Se extraña, en una figura tan brechtiana como Atahualpa Del Cioppo, un equivalente al "Pequeño Organon" de su mentor germano; y como se dijo al comienzo de esta nota, las citas sustitutivas podrían multiplicarse; pero tal vez baste con una que a modo de síntesis de su pensamiento le arrancó María Esther Gilio en la edición de Brecha del 27 de setiembre de 1991: "Hay tres principios que son los que tuve en cuenta y que son en realidad los que tuvo y tiene aún hoy en cuenta el teatro independiente. Primero la más rica forma artística, o sea la de mayor y mejor calidad posible. El pueblo merece el mejor alimento espiritual y eso hay que darle. Segundo, que su contenido sea humanista, y tercero, que lo ofrecido tenga un claro sentido histórico y de manera clara proponga la justicia."

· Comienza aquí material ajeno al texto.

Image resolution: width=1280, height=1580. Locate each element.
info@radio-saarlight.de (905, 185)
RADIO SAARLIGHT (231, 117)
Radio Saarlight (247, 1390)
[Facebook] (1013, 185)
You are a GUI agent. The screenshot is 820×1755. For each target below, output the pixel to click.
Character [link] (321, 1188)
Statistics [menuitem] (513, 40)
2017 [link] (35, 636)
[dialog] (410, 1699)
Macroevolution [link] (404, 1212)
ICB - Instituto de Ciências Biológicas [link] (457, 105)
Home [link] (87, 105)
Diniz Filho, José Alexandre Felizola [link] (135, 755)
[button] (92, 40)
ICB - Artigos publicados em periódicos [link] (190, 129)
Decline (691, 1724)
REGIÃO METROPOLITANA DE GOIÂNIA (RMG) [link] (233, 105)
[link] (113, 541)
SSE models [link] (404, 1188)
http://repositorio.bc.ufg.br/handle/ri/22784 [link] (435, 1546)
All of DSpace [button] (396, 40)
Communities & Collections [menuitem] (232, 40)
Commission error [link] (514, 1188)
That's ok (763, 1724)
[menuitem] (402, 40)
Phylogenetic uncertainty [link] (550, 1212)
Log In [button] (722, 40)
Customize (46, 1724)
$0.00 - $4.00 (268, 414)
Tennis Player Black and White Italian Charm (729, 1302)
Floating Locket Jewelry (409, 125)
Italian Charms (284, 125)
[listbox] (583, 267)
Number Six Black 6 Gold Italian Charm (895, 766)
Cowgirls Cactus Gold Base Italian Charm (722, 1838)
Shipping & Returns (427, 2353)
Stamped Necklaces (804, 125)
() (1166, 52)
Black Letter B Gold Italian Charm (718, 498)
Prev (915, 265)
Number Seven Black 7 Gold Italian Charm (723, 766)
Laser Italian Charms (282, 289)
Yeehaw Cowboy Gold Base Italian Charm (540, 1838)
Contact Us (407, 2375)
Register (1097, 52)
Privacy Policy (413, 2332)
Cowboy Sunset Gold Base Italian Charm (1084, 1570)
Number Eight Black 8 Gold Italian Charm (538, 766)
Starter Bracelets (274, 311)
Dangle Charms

Pero su metodología y estilo de trabajo, rigurosamente congruente con sus propuestas escénicas que arrojan miradas sobre la problemática latinoamericana o que profundizan su visión humana en general con variables dosis de humor, ternura, dolor o sentido protestatario, son, esencialmente, de cuño brechtiano; y forman legión quienes se reconocen discípulos de Atahualpa Del Cioppo, aún aquellos que no hayan pasado por El Galpón. Quiso el destino que el Maestro falleciera un 2 de octubre, aniversario de la Comedia Nacional; hacía diez años que soportaba un cáncer de próstata al que -según él mismo decía tocándose la frente- combatía con el pensamiento. Fue en 1993 en La Habana, adonde había viajado especialmente invitado; y sus restos fueron velados en el Teatro Solís.